No había ningún rincón donde esconderse ni buhardilla, y la puerta de la cabaña era de acero. Intenté accionar el tirador, pero estaba cerrada por fuera. Palpé los bordes en busca de asideros, bisagras o cualquier otro dispositivo que se pudiera desmontar, pero no encontré nada. Apoyé la mejilla en el suelo, pero por debajo del umbral de la puerta no se filtraba un solo resquicio de luz, y cuando recorrí la parte inferior con los dedos, no percibí ninguna corriente de aire. Tenía que haber una tira de aislamiento térmico muy potente por todo el contorno de la maldita puerta.

Cuando tamborileé con los dedos sobre la superficie de las persianas de la ventana, éstas emitieron un ruido metálico, y no vi que tuviesen candados ni bisagras. Palpé los troncos de las paredes en busca de posibles signos de deterioro, pero estaban en muy buenas condiciones.

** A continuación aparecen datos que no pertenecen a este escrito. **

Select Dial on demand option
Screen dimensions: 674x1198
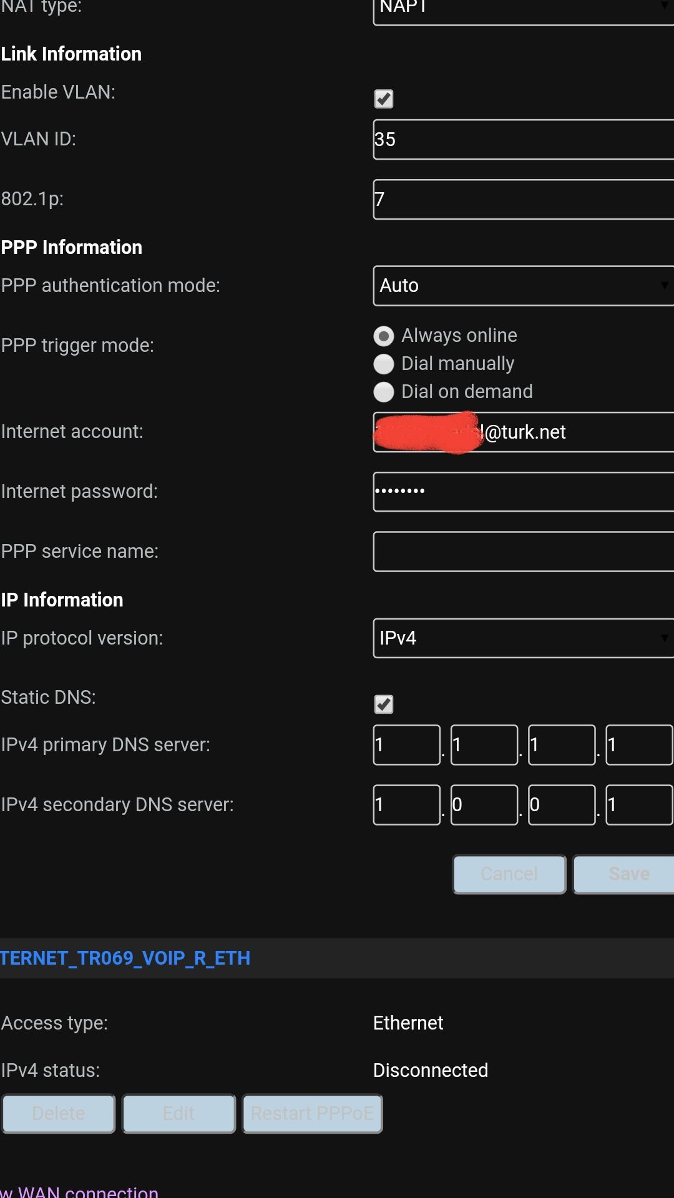click(383, 392)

Bajo el alféizar de la ventana del baño, sentí frío en los dedos al tocar una parte concreta. Conseguí retirar un trozo del aislamiento y luego apoyé el ojo contra el agujero del tamaño del diámetro de un lápiz. Vi una mancha borrosa de color verde tenue y supuse que sería la caída de la tarde, justo antes del crepúsculo. Volví a colocar el pedazo de tira aislante en su sitio y me aseguré de que no quedasen restos en el suelo.

Al principio, me pareció que el cuarto de baño, con su bañera blanca y lavamanos antiguos, era normal, pero luego me di cuenta de que no había ningún espejo, y cuando intenté levantar la tapa de la cisterna del inodoro, me resultó imposible. Una barra de acero atravesaba los aros de tela de una cortina de ducha de color rosa, con un estampado de rositas pequeñas por toda la superficie. Tiré con fuerza de la barra, pero estaba sujeta con tornillos. El cuarto de baño tenía una puerta, pero ésta no disponía de ningún pestillo.